So, if you have Bastimentos frogs, breed them like there's no tomorrow. If you want Bastimentos frogs, *do not*, I repeat, *do not* get anything other than captive bred. Even farm raised, I wouldn't trust. If the frog didn't hatch out in the U.S. or Europe, I would not touch it. I'm afraid, at this rate, this population may disappear quickly.

Alright, that's all for my soap box.


----------



## MonarchzMan (Oct 23, 2006)

Alright, sorry for taking so much time for another update. I've gotten into the full swing of research and it's taking more time than I originally anticipated (basically working from 7am to 8pm almost every day). I haven't had as much time for photography as I would have liked, but I'm working on getting more photos. I'm nearing the end of my sampling, so I can spend the remainder of my time here getting a lot of photos of frogs.

I had the opportunity to meet up with Bryan (Baltimore Bryan) who was vacationing in Bocas. He helped me tremendously in going to Popa North, Popa South, and Loma Partida. We got caught in a deluge and he was a real sport about it. Those frog photos will be in the next update. For now, however, I have lots of pictures from Finca Dracula, which is an orchid farm near Boquete, and the cloud forest of the surrounding area. If you at all have an interest in orchids, when you come to Panama, that spot should be on your places to visit.
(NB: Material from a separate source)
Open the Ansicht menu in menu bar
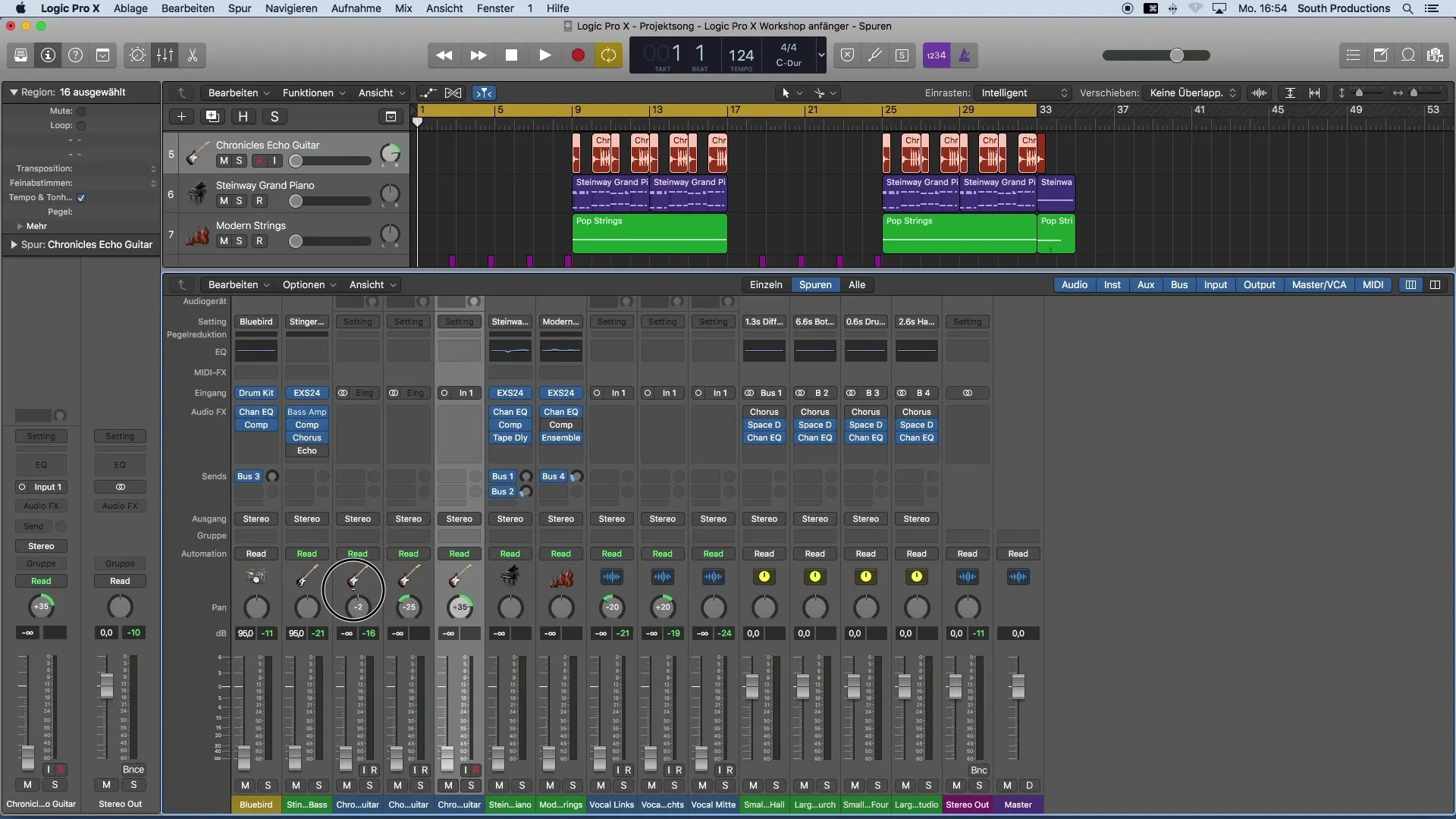Image resolution: width=1456 pixels, height=819 pixels. [445, 7]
They have over 2200 species of Neotropical orchids. We didn't spend much time there (I think about an hour and a half), but I easily could have spent another couple of hours there.


Resplendant Quetzal by monarchzman, on Flickr


Unknown Orchid by monarchzman, on Flickr


Unknown Orchid by monarchzman, on Flickr


Orchid from Finca Dracula by monarchzman, on Flickr


Orchid from Finca Dracula by monarchzman, on Flickr


Orchid from Finca Dracula by monarchzman, on Flickr


Orchid from Finca Dracula by monarchzman, on Flickr


Orchid from Finca Dracula by monarchzman, on Flickr


Orchid from Finca Dracula by monarchzman, on Flickr


Orchid from Finca Dracula by monarchzman, on Flickr


Oncidium cariniferum from Finca Dracula by monarchzman, on Flickr


Orchid from Finca Dracula by monarchzman, on Flickr


Orchid from Finca Dracula by monarchzman, on Flickr


Cascadas of Boquete by monarchzman, on Flickr


Mushrooms of the Clouds by monarchzman, on Flickr


Cascadas of Boquete by monarchzman, on Flickr


Cascadas of Boquete by monarchzman, on Flickr


Cascadas of Boquete by monarchzman, on Flickr


Bromeliads of the Clouds by monarchzman, on Flickr


Vistas of Los Quetzales by monarchzman, on Flickr


Vistas of Los Quetzales by monarchzman, on Flickr


Vistas of Los Quetzales by monarchzman, on Flickr


Unknown Dung Beetle by monarchzman, on Flickr


IMG_8206.jpg by monarchzman, on Flickr

And now into some Bocas photos. This was an ominous sign. Leafcutter Ant alates (winged females) are said to be a signal of the beginning of the rainy season. One of the first days I was here, I opened up my door in the morning after a strong storm the previous night and found dozens of these guys out in front of my room. They're as true a sign as I can think because it has rained just about every day since.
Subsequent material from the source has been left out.